Just like ‘Jonaki’, it seems his third project ‘Memories and My Mother’ (working title) seems to have a personal touch. The project is the first-ever Bengali film to be part of Cinefondations’ L’Atelier at the Cannes Film Festival in 2016. “We have changed the title. It’s called ‘Aquarium’ now. All these three films, have had the presence of strong women. ‘Aquarium’ is a drama set in Kolkata in the current times and revolves around a middle-aged woman and her life. It charts her life since childhood. I started working on this film since the end of 2014. ‘Aquarium’ is a co-production among France, Norway and India. Getting funds internationally takes a long time. Then, I realised that I have overworked on the film and I left it to rest for a while.
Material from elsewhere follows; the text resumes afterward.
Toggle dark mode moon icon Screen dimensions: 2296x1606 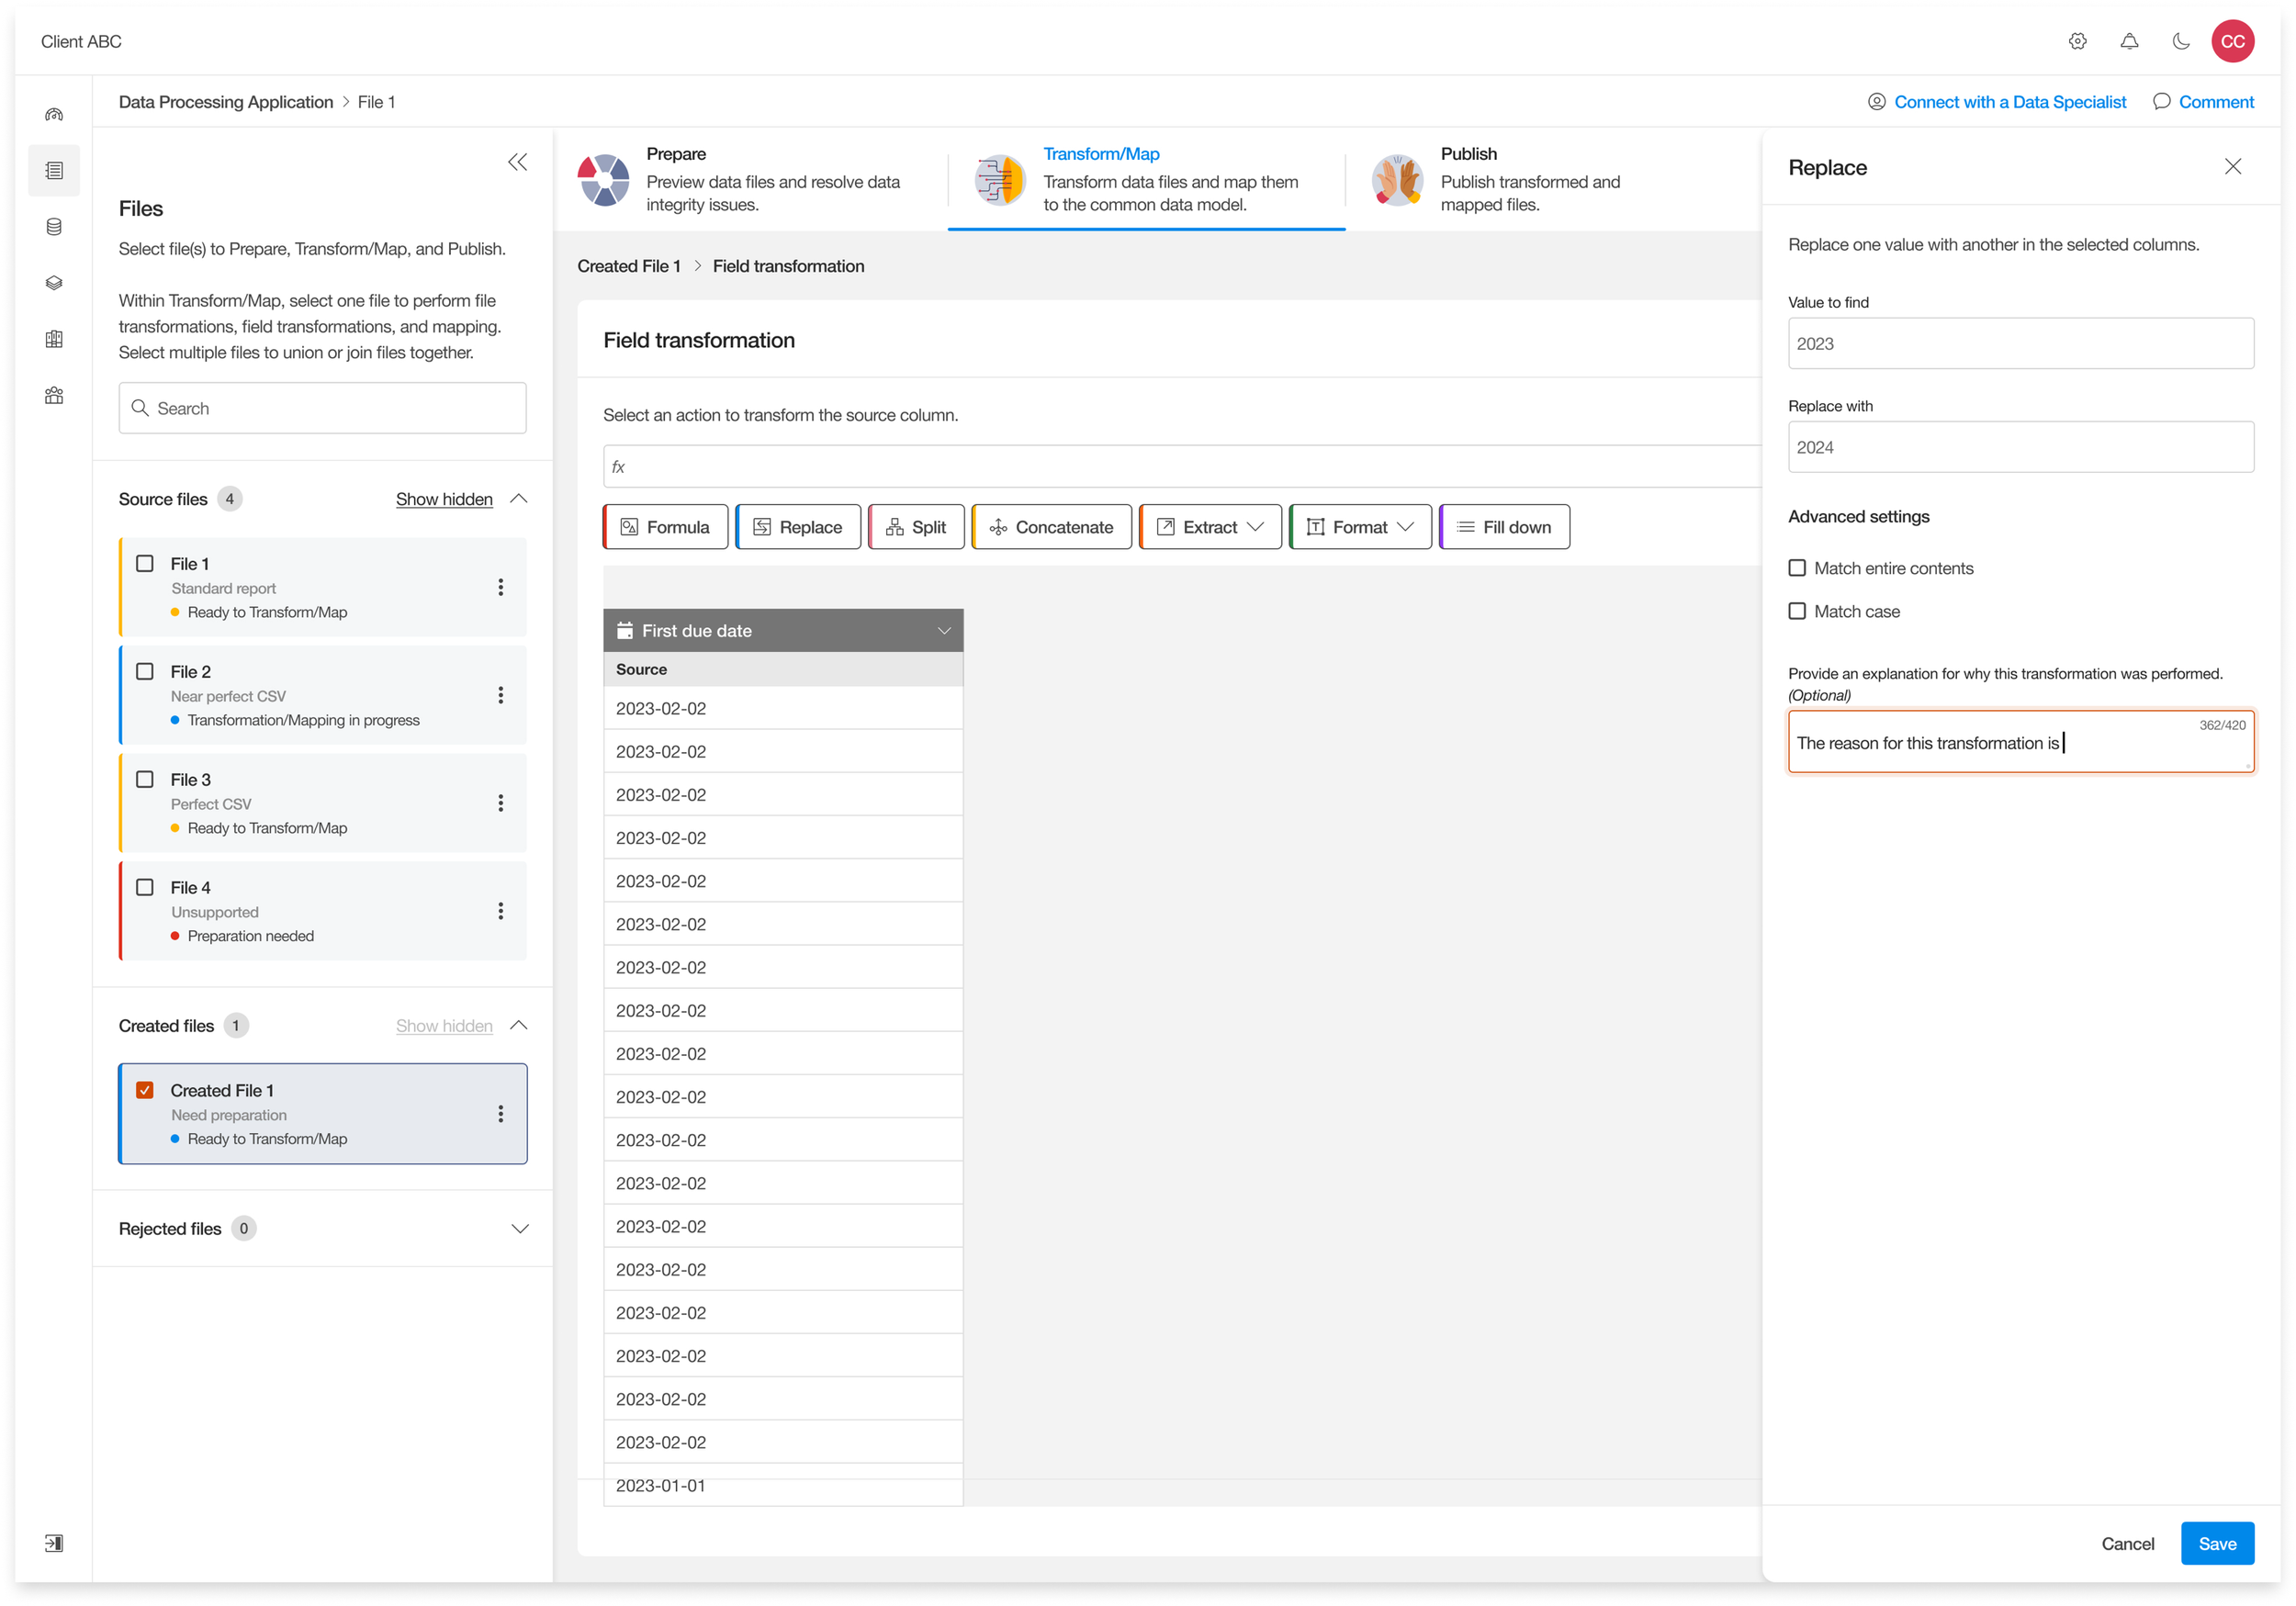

During this period, I made ‘Jonaki’. Now, I will go on the floors with ‘Aquarium’ this December-end,” says Aditya, whose debut film was premiered at the Venice Film Festival 2014, Giornate Degli Autori, where it won the Fedeora for the best debut film.
Aditya has plans to make a film in Hindi and he informs us that he would ‘try to make movies in quick progression now’. And do awards matter to him given the fact his debut film was flooded with honours? “Everything matters to me but awards and box-office are not my motivation to make films. Also, it’s the jury which matters to me more,” he says. What about working with producers here in Bengal? “I really like the processes of co-production and getting films funded globally helps me be in touch with my project. It also allows me to spend more time with my venture,” he signs off.